We’re insouciant, a little reckless, briefly in a space where we’ll never be again, with people we’d never otherwise have spent time with. The intricacies of our separate domestic lives are revealed or set aside during this interval of communal intimacy and revelry. The constraints of upbringing, language and decorum slacken, like the strings on an opened parcel from home.
– VI –
MOHAMMED
In the last light of day, rose and grey, he comes to the sea door of the villa as we sit on the terrace after dinner. He’s a small man with a friendly wrinkled face and short grey-black hair curling
around his white crocheted cap. He wears the ubiquitous bright-blue jacket neatly with loose, black trousers. He carriers a straw pannier, ostensibly full of fresh mint from his garden, but also holding four empty wine bottles. He sits with dignity and accepts a small glass of thick red wine.

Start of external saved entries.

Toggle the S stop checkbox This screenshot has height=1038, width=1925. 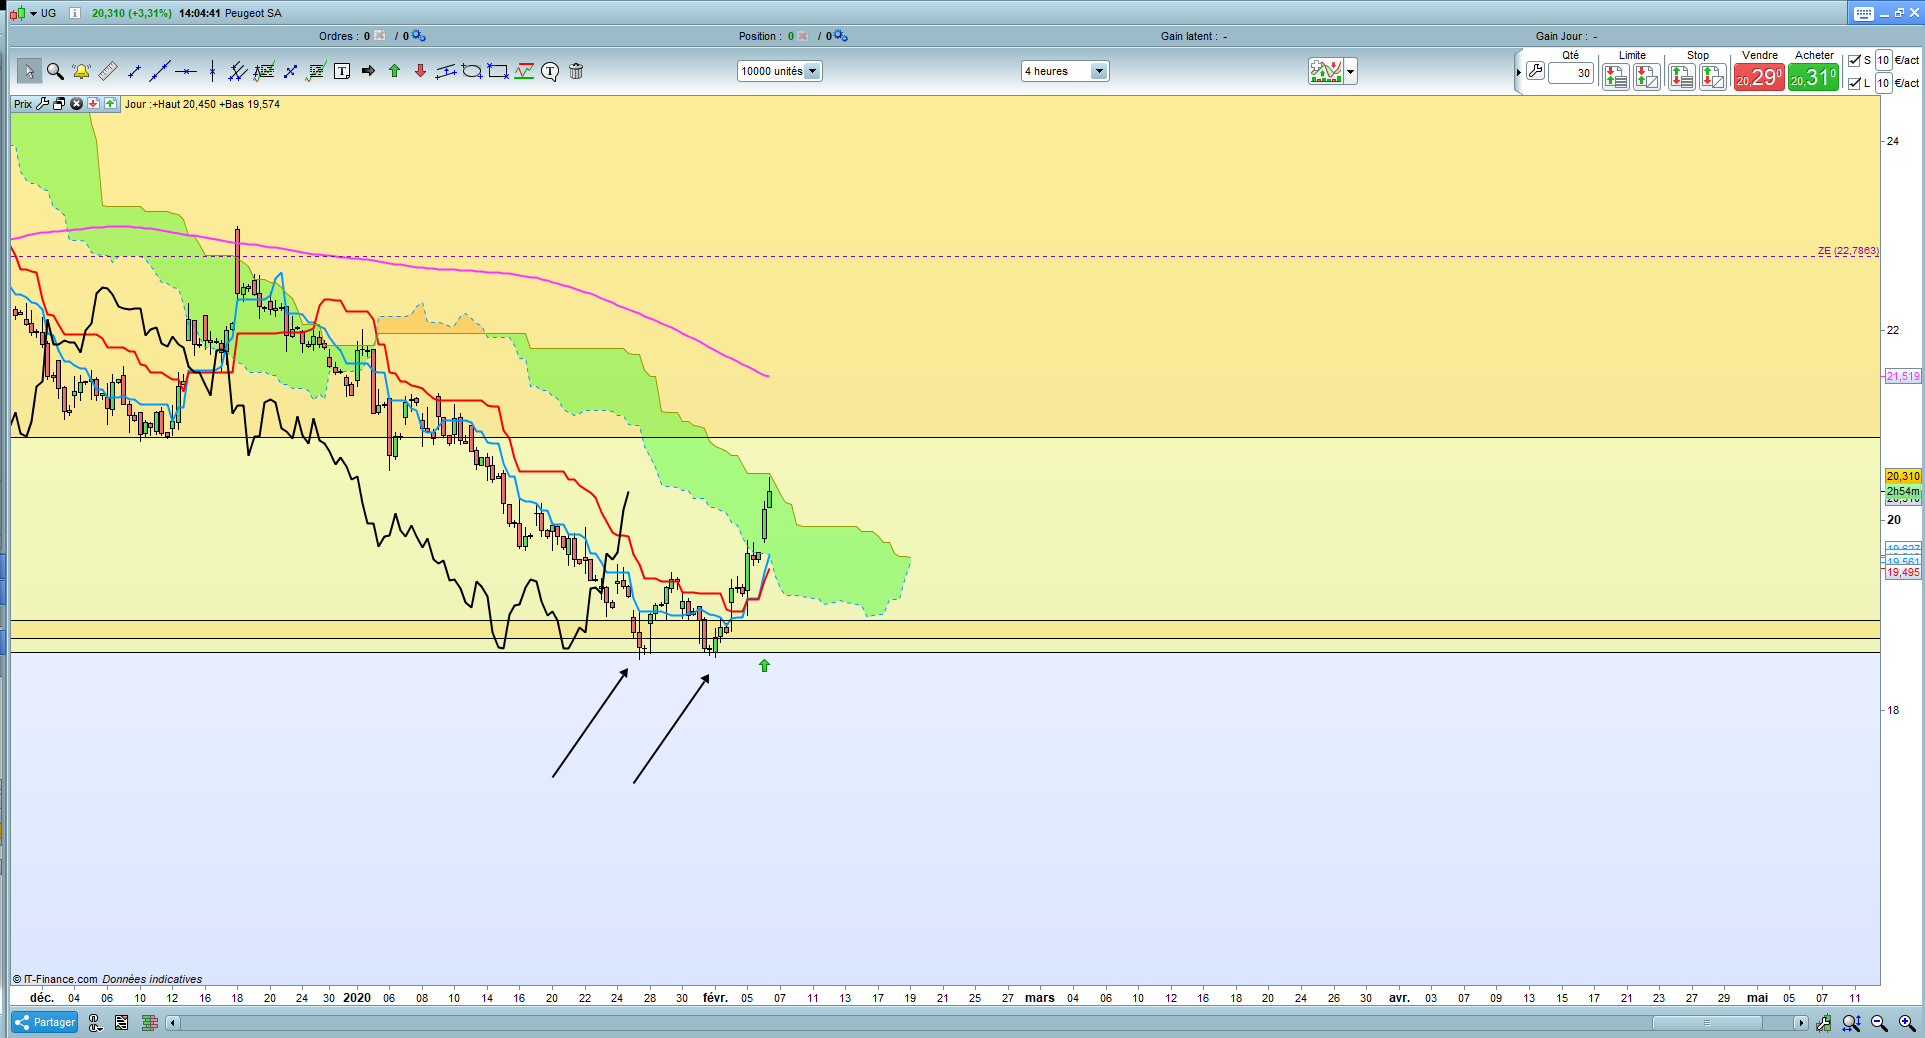[1854, 60]
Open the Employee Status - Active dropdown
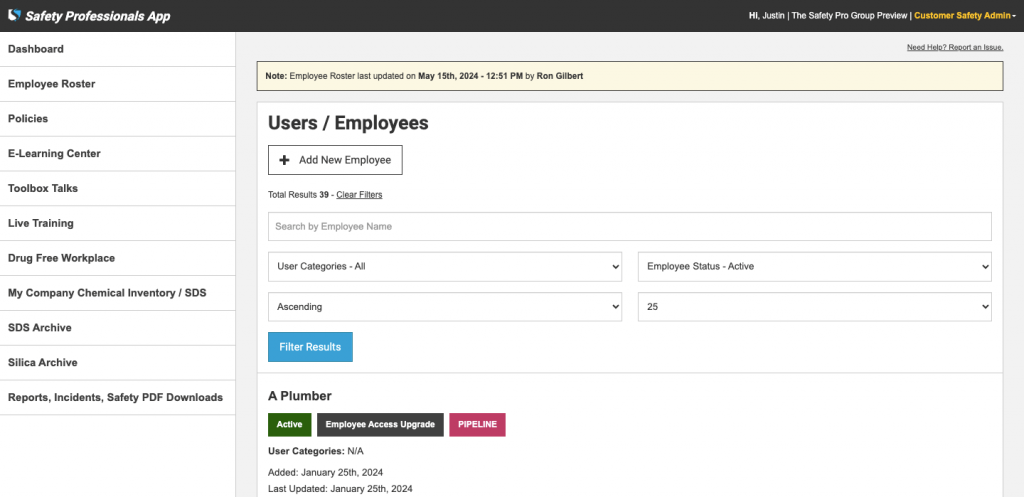 tap(814, 267)
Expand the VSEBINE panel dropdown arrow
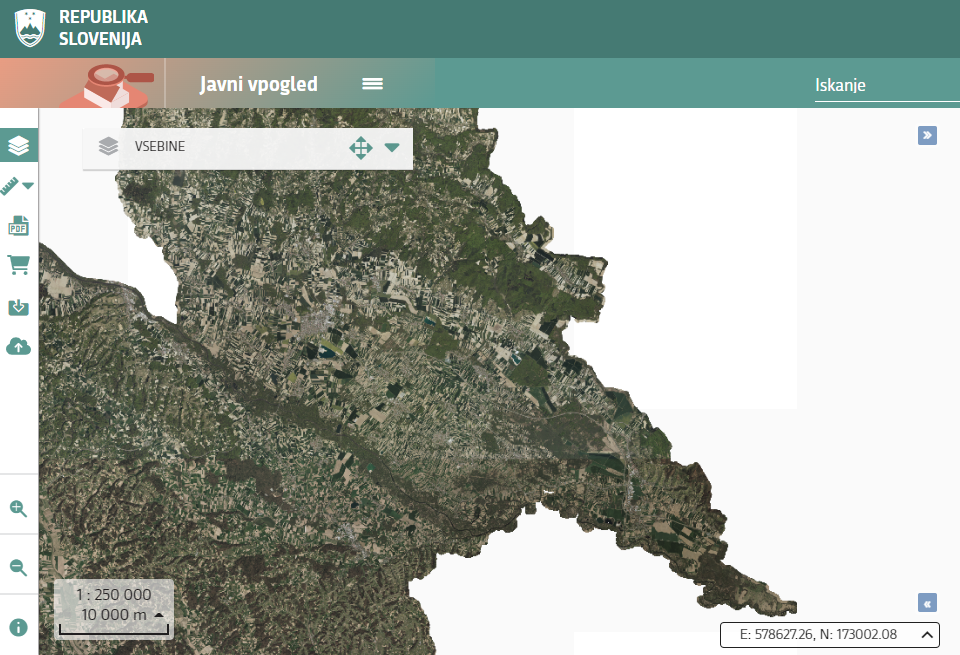 392,147
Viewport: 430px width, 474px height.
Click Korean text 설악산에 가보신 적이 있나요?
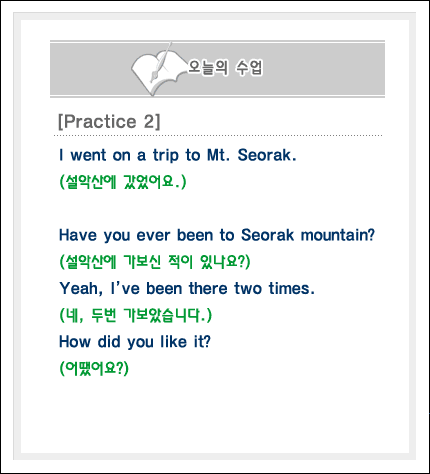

Mohammed has been working since he was seven; he can’t read or write and speaks French haltingly. For many years he was a fisherman—he knows this coastline metre by metre—but he tired of that life. Now he’s a store-keeper in a large factory 50 kilometres from his home in Bou Ismail. When he doesn’t feel like working, he closes the shop door, stays home to weed his flowers and vegetables, or he takes odd gardening jobs, as he’d done at Les Glaciales during the winter.
He has ten children. Three still live at home, a two-bedroom apartment in a commune where he pays about $25 rent per year. He’s proud of the education he’s given his children and they now look after him. If they buy a roast beef, there’s always a slice for him.
Mohammed brings mint from his garden to exchange for a bottle of red wine. He comes at least once a week for the wine, which his family doesn’t allow him to buy. He drinks it alone, on the small beach at the other end of the village.
We all sip wine as the light ebbs from the sky and sea. A short breeze from the ocean briefly stirs the air. Soft candles weep into their clay holders.
In the days of the French, he could drink a great deal of the wine, but no more. This wine is no good, he says. Does he hate the French? No. There was misery for us when the French were here, but it wasn’t the black misery we have now. We can achieve nothing now.
Nothing, he says. There’re a few greedy powerful ones who take everything for themselves, and we have nothing.
Will the situation change in time? No. Things will not get better. He sets his empty glass carefully down on the table and reaches behind his chair for his pannier.
It would take a revolution to change things, he says.
He speaks without rancour, in a tranquil, almost musical fashion. He accepts a bottle of wine graciously and goes away to drink it.
He returns the next morning for more.